The Influence of Stable Photon Sphere Advent on Orbital Precession in moving towards the Extremality: Periapsis Shift as a Gateway to the Weak Gravity Conjecture

TL;DR

This paper explores how stable photon spheres and extremal black hole conditions influence orbital precession, proposing that periapsis shift behaviors can serve as experimental tests for the Weak Gravity Conjecture in strong gravitational fields.

Contribution

It introduces a novel analysis of periapsis shift modifications due to stable photon spheres and extremality, linking orbital dynamics to fundamental quantum gravity conjectures.

Findings

Stable photon spheres cause non-monotonic orbital velocity profiles.

Extremality and photon spheres lead to prograde-retrograde transition in periapsis shift.
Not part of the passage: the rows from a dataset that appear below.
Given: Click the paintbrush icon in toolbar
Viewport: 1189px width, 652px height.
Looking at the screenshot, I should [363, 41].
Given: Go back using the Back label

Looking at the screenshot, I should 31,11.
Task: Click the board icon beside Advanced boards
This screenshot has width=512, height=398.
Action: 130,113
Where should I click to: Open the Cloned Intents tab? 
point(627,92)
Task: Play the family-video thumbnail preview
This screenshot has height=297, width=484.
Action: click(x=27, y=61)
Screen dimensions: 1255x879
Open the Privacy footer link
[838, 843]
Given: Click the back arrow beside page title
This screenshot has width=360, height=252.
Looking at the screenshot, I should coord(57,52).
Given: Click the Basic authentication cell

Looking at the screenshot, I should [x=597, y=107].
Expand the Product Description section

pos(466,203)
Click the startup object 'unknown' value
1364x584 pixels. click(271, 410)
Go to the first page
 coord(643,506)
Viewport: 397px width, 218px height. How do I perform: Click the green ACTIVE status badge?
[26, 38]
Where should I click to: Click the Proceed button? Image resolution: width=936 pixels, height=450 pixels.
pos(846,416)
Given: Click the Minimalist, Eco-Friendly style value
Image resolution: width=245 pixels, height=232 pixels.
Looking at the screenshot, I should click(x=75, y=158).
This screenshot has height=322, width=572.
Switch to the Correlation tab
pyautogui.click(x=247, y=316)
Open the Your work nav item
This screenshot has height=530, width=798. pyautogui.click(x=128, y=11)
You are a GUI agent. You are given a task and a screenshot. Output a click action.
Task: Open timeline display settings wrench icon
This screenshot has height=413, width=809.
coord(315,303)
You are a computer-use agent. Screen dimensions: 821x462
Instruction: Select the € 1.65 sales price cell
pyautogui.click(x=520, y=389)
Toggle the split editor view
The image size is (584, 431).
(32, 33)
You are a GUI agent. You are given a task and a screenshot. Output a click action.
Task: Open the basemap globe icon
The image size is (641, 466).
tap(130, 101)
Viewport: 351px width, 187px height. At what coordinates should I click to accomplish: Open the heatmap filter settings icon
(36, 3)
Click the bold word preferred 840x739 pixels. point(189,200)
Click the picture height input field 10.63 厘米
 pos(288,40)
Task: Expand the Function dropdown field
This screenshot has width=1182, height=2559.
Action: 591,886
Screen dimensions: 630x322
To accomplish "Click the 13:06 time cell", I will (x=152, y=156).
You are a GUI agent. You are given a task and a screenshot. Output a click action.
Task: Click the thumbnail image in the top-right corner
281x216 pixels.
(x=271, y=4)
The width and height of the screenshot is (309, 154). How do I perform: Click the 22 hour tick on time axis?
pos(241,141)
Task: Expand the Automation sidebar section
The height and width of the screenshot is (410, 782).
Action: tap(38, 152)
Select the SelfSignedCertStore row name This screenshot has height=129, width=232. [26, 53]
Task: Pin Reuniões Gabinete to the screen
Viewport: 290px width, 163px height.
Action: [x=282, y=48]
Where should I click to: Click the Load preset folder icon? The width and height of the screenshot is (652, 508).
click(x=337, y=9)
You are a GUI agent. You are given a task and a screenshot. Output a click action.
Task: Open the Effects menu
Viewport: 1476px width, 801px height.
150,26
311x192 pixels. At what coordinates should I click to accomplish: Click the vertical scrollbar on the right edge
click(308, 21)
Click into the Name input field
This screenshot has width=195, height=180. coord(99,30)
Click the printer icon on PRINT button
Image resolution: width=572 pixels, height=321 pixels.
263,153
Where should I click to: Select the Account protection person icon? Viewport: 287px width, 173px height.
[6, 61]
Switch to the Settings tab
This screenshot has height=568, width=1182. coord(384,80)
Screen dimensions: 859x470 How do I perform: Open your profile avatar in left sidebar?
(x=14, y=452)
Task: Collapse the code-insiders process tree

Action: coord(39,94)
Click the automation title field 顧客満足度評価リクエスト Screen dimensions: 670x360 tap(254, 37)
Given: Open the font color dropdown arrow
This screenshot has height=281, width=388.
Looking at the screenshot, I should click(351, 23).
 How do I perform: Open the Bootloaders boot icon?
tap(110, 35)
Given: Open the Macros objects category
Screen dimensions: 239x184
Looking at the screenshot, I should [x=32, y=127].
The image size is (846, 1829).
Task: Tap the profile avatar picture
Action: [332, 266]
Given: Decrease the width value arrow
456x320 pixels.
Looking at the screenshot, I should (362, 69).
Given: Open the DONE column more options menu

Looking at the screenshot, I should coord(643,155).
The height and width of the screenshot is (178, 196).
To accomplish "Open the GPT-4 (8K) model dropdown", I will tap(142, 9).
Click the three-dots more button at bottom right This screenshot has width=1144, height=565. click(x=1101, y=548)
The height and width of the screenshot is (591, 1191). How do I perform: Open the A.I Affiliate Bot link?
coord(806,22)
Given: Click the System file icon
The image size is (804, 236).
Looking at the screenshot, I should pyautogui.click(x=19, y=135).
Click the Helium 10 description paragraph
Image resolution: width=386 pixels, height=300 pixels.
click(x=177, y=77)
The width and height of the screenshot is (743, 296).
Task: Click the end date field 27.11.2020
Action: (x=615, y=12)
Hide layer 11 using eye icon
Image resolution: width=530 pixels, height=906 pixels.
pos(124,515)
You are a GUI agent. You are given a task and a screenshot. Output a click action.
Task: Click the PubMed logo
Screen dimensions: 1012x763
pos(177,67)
Periapsis shift behavior can serve as an experimental probe for the Weak Gravity Conjecture.

Abstract

While the effects of solar mass change can be neglected in studies of solar periapsis shifts-given the relevant timescales and magnitude of change-the influence of a black hole's dynamic and chaotic mass variation on the Periapsis Shift of test particles in its surrounding spacetime demands a detailed and meticulous investigation. Recognizing that black hole mass variation is inherently a continuous and dynamic process, but the extended timescales required for such variations allow us, to employ a static, frame-by-frame approach. We're assuming constant mass within individual frames, while permitting inter-frame mass evolution to prob the effects of mass loss on orbital dynamics. Using this method, we investigate whether the Periapsis Shift in the extremal limit can serve as evidence for the Weak Gravity Conjecture (WGC), addressing the conjecture's role in preserving black hole integrity during evaporation. Subsequently, we analyze the Periapsis Shift under Aschenbach-like conditions, where a stable photon sphere generates non-monotonic orbital velocity profiles, to assess its dynamical impact on relativistic precession. Finally, we synthesize the combined effects of extremality and the presence of stable photon sphere, revealing profound modifications to the Periapsis Shift profile, including prograde-to-retrograde transitions and radial dependencies. Our results demonstrate that the Periapsis Shift--not merely its magnitude but its qualitative orbital behavior--allows a meaningful experimental probe for the WGC in strong-field regimes.